A range of different in vitro assays are currently being used to evaluate antioxidant activity of polyphenol preparations, and results are being extrapolated to predict in vivo bioactivity. However, those assays are mostly based on the structural features of polyphenols (such as hydroxyl substituents, 2,3-double bond and 4-oxo-group) and reflect chemical reactivity rather the potency of polyphenols to elicit a cellular response. The aim of this study therefore was to compare the antioxidant activity of selected flavonols with markers of oxidative stress in isolated erythrocytes and mitochondria fractions as well as in cultivated cells.
Quercetin, isorhamnetin and kaempferol were assayed for their antioxidant activity (FRAP assay) using standard protocols. Isolated human erythrocytes( Reference Rizvi and Pandey 1 ) were incubated with flavonol compounds (25μM) and the plasma membrane redox system (PMRS), indicating changes in erythrocyte redox levels, was determined. Mitochondria isolated from rat liver tissue( Reference Dorta, Pigoso, Minigatto and Rodrigues 2 ) were used to quantify iron sulfate induced lipid peroxidation (LPO) as well as hydrogen peroxide (H202) generation (Amplex Red Assay) following flavonol incubation (25μM and 5μM, respectively). Results were compared with the capacity of flavonols (25μM) to inhibit H202 induced mitochondrial DNA damage( Reference Oyewole, Wilmot, Fowler and Birch-Machin 3 ) in human fibroblast cells (real time qPCR assay).
Results of FRAP and erythrocyte PMRS assays indicate highest antioxidant potency for quercetin in comparison to isorhamnetin and kaempferol whereas mitochondria based LPO shows similar values for quercetin and isorhamnetin; both being able to inhibit mitochondria LPO by over 80 % (at 25μM). Similarly, mtDNA damage is attenuated by quercetin and isorhamnetin by around 50 % whereas kaempferol induced reduction counts only around 25 %. Hydrogen peroxide production in mitochondria following flavonol incubation is strongly inhibited by isorhamnetin (94·6 %) and to a much lesser extent by quercetin (31·6 %) and kaempferol (13·4 %). Dose dependent relationships can be found for all parameters (data not shown).
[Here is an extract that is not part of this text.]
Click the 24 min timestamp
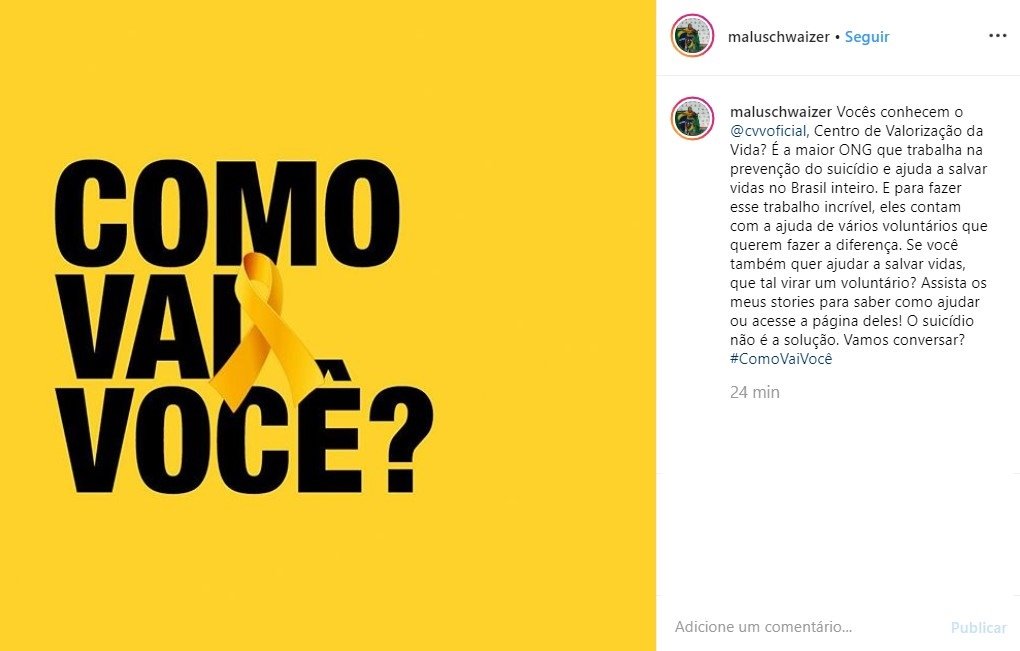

Data are mean of three measurements in duplicate. * Indicates signficant difference to control (p < 0·05)
In summary, PMRS seems to reflect values of common antioxidant assays such as obtained by FRAP, whereas the inhibition of LPO in isolated mitochondria by the test compounds more closely resembles cellular flavonol effects and might therefore have greater value for evaluations of antioxidant capacity of polyphenol compounds.